Work required:
Copy the listing from the line containing "Task: Open Aplicativos in meeting toolbar" through the line containing "point(532,430)", replacing "magnifying glass" with "magnifier" and keeping everything else the same.

Data shown:
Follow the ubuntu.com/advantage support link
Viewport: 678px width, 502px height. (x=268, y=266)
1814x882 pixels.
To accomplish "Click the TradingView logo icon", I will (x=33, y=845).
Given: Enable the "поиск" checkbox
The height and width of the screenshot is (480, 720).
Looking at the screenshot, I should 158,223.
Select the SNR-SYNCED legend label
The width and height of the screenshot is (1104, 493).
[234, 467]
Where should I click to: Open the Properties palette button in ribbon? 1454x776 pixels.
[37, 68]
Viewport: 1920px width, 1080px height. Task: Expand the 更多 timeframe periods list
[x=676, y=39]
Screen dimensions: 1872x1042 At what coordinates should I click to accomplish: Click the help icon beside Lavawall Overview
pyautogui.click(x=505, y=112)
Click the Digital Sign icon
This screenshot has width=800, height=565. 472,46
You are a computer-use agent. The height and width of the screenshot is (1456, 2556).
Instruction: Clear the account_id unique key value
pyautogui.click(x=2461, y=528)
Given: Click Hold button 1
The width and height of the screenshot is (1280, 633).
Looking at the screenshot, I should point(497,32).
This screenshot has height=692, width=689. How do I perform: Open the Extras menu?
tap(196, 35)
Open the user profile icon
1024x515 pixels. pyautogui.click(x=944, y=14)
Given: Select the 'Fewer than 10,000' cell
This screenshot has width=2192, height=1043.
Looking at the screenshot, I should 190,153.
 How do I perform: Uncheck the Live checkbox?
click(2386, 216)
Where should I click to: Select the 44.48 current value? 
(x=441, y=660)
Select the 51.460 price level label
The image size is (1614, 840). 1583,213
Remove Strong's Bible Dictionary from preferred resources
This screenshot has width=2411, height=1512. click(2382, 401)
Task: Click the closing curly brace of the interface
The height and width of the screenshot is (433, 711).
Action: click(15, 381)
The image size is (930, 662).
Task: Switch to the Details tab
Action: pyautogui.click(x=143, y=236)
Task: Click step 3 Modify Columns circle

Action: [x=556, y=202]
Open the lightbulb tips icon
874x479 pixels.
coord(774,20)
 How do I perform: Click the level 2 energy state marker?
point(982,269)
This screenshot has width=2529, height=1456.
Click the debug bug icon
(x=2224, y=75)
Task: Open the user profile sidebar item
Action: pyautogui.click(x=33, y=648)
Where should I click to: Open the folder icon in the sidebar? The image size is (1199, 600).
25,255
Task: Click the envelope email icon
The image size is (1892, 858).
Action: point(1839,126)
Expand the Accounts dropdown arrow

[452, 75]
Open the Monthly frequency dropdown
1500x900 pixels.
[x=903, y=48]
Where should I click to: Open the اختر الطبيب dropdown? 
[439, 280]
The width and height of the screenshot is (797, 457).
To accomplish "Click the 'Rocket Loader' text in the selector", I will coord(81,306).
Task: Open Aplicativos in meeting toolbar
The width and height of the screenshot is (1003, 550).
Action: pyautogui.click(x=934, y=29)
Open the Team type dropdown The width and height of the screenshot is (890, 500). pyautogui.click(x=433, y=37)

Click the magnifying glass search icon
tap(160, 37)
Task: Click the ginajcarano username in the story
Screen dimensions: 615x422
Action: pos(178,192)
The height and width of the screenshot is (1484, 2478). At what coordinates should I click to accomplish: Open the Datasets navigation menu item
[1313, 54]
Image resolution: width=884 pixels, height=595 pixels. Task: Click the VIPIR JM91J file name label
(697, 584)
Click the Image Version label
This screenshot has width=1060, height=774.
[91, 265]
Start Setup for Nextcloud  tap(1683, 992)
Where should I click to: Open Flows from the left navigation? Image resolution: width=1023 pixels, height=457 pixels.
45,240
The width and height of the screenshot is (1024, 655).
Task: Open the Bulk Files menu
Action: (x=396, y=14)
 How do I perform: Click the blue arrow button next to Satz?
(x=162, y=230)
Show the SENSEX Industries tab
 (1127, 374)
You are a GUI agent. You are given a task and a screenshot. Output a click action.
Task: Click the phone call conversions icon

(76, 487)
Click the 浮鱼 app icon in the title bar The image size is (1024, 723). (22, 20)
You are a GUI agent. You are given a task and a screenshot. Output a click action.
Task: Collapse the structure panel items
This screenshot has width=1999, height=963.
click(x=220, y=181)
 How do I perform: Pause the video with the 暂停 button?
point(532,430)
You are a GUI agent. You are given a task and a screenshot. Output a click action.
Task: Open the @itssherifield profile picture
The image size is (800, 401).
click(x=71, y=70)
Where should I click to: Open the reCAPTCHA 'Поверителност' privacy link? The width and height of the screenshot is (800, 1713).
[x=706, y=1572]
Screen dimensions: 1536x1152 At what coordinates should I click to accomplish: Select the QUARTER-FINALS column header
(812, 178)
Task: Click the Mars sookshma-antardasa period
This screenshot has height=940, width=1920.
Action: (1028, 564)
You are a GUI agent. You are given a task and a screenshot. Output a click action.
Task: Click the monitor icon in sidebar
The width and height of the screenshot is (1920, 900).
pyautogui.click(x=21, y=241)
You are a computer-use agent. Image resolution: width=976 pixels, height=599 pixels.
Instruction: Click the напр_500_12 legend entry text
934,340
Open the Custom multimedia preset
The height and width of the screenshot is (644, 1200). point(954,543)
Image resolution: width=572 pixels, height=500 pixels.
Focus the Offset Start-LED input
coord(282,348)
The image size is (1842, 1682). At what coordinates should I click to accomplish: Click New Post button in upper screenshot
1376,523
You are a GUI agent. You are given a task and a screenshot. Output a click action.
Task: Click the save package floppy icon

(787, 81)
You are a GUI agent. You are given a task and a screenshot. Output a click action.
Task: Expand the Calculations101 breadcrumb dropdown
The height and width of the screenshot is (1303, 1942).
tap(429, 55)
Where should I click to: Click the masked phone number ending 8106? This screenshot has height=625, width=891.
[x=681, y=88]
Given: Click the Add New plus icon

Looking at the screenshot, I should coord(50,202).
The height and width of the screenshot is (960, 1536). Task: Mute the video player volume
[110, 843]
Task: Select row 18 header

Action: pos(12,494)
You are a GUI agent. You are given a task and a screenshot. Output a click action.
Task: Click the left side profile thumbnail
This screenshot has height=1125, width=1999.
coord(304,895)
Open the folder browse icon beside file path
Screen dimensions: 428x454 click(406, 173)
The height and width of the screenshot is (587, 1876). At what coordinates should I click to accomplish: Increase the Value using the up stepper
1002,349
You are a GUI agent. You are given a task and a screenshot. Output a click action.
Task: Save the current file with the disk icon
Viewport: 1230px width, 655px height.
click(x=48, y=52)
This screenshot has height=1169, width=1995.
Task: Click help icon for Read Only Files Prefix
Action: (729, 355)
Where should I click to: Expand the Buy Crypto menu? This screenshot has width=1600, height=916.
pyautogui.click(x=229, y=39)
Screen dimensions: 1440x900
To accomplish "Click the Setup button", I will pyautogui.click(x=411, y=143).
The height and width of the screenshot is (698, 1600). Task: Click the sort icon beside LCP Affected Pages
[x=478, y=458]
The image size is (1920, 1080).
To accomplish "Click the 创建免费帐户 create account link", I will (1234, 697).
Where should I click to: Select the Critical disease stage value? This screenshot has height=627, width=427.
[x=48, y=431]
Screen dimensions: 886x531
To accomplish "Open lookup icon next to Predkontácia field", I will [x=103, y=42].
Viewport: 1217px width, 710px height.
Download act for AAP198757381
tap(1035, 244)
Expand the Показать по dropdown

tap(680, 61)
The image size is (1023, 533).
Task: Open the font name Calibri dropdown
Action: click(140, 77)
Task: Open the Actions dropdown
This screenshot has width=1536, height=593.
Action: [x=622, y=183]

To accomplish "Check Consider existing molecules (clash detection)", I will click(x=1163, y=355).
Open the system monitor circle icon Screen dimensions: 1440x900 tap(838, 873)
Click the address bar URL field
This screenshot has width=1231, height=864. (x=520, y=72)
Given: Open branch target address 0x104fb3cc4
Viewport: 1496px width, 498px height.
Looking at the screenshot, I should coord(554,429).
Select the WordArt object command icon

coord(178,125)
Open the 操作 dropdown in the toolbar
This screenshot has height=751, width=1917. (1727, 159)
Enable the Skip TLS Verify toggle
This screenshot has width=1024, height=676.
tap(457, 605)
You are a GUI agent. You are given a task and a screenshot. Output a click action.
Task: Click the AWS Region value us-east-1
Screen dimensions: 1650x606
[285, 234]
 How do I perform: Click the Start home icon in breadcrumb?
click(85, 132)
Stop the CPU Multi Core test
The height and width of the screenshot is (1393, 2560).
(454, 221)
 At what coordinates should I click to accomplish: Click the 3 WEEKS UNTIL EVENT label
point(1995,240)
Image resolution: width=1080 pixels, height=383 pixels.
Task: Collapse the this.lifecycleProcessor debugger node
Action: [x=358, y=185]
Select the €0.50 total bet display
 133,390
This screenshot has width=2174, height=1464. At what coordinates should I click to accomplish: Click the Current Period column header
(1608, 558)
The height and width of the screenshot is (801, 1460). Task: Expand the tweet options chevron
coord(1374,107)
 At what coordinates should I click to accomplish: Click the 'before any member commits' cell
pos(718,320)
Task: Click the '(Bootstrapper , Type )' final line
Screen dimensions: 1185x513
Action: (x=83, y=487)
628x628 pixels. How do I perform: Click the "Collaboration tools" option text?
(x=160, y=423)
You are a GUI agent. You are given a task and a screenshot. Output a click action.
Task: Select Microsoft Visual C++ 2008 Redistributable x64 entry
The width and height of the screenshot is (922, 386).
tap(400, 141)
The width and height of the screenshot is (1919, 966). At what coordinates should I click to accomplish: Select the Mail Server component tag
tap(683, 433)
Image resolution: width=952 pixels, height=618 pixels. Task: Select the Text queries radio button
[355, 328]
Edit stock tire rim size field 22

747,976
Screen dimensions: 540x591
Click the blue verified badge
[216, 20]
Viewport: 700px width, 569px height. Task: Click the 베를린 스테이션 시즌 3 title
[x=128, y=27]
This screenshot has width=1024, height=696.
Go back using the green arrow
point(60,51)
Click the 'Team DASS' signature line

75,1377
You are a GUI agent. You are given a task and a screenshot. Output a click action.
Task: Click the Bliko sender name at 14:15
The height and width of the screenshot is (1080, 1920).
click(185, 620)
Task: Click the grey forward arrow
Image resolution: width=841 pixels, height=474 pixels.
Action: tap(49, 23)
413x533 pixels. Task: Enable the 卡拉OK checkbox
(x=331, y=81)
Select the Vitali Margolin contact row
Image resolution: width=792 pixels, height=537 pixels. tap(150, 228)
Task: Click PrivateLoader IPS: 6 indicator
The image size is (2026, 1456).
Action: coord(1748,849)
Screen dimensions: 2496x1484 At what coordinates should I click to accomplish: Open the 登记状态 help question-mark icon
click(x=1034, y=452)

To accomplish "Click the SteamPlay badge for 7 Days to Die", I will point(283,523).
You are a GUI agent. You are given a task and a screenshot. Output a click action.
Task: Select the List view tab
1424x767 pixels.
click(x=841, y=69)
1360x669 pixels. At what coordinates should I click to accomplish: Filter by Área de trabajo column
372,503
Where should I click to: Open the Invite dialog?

Solution to the problem:
Task: Open Aplicativos in meeting toolbar
The width and height of the screenshot is (1003, 550).
Action: pyautogui.click(x=934, y=29)
Open the Team type dropdown The width and height of the screenshot is (890, 500). pyautogui.click(x=433, y=37)

Click the magnifier search icon
tap(160, 37)
Task: Click the ginajcarano username in the story
Screen dimensions: 615x422
Action: pos(178,192)
The height and width of the screenshot is (1484, 2478). At what coordinates should I click to accomplish: Open the Datasets navigation menu item
[1313, 54]
Image resolution: width=884 pixels, height=595 pixels. Task: Click the VIPIR JM91J file name label
(697, 584)
Click the Image Version label
This screenshot has width=1060, height=774.
[91, 265]
Start Setup for Nextcloud  tap(1683, 992)
Where should I click to: Open Flows from the left navigation? Image resolution: width=1023 pixels, height=457 pixels.
45,240
The width and height of the screenshot is (1024, 655).
Task: Open the Bulk Files menu
Action: (x=396, y=14)
 How do I perform: Click the blue arrow button next to Satz?
(x=162, y=230)
Show the SENSEX Industries tab
 (1127, 374)
You are a GUI agent. You are given a task and a screenshot. Output a click action.
Task: Click the phone call conversions icon

(76, 487)
Click the 浮鱼 app icon in the title bar The image size is (1024, 723). (22, 20)
You are a GUI agent. You are given a task and a screenshot. Output a click action.
Task: Collapse the structure panel items
This screenshot has width=1999, height=963.
click(x=220, y=181)
 How do I perform: Pause the video with the 暂停 button?
point(532,430)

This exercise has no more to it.